One factor that is hurting money managers is the erosion of investor protections known as covenants, as more and more high yield and leveraged loan deals are covenant-lite, meaning they feature minimal such safeguards. When corporations had more restrictive covenants, borrowers had less room to fix their debt outside of court, sending them into bankruptcy closer to the first sign of trouble.
Now companies have more leeway to seek extra financing when they're in trouble, and to give lenders providing additional funds the right to jump to the front of the line if the company does go bankrupt.
"Covenant-lite paper usually means by the time you get back to the table with the borrower, the house is on fire," said Sanjeev Khemlani, a senior managing director at FTI Consulting. "All of that extra time you had before, that's just gone away."
Investors that bought a J. Crew Group term loan at par back in 2014 may have thought they were making a relatively safe bet, since it was secured debt. When the company started struggling a few years later, it moved intellectual property including its brand name into a new entity, a move enabled by relatively loose covenants.
The company then exchanged some of its existing bonds for new notes secured by the intellectual property as well as preferred stock and equity in its parent company, as part of a broad restructuring. Loan investors ended up suffering: after the company filed for bankruptcy in May, the 2014 obligation was worth less than 50 cents on the dollar, according to Bloomberg loan valuation estimates. J. Crew exited bankruptcy in September.

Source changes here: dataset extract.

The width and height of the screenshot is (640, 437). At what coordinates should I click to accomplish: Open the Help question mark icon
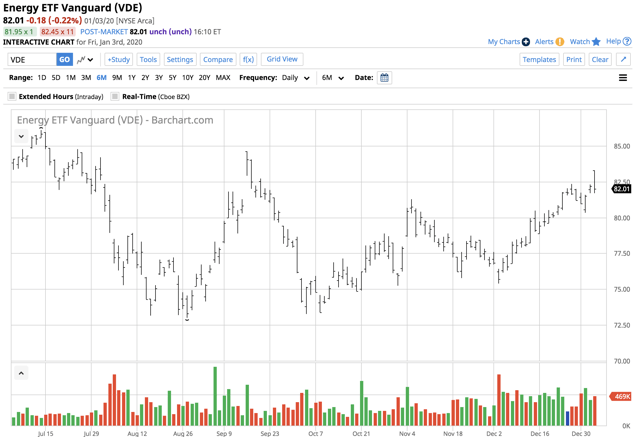627,42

FTI's Mr. Khemlani, who advises lenders with senior claims on borrowers' assets, said investors should make an effort to "put some teeth" into their agreements with borrowers now as they fall into distress, regaining some lost protection.

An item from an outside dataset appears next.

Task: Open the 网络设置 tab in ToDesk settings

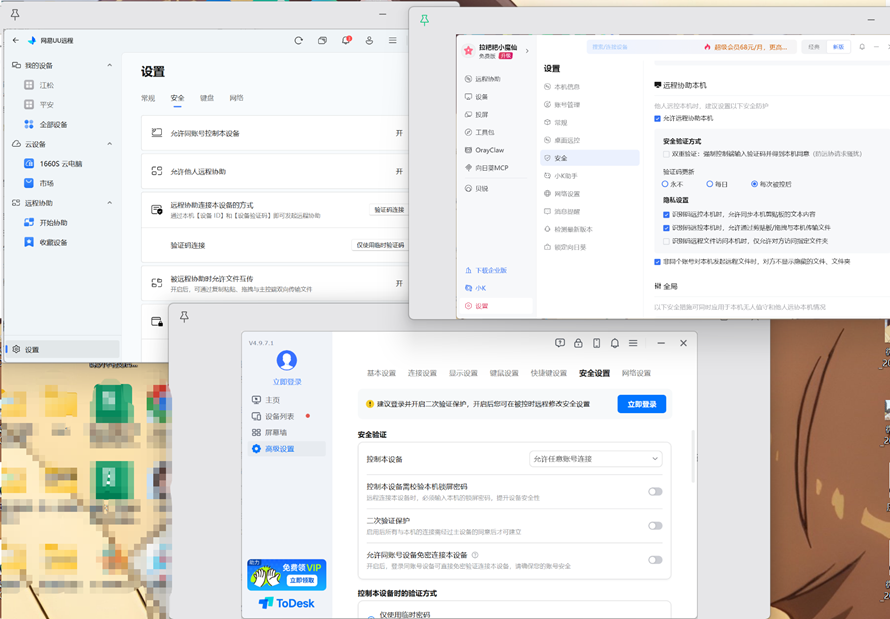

In addition to shifting assets, companies have also been doing more distressed exchanges in recent years, where troubled corporations offer creditors new, debt that often ranks higher in the repayment pecking order in exchange for relief like lower principal or later maturities or both. Creditors that participate can stem their losses in the event of a bankruptcy, but investors that sit the deal out can end up worse off.
The popularity of distressed exchanges has also contributed to a general rise in secured debt in companies' capital structures. That means that more investors — holders of loans and secured bonds — are fighting for the same scraps when a company files for bankruptcy. Almost 20% of the debt in the U.S. high-yield bond market is now in some way secured, according to Barclays, vs. just 6% in 2000. The number of businesses that had taken out just loans and no other form of debt almost doubled between 2013 and 2017, according to J.P. Morgan Chase data.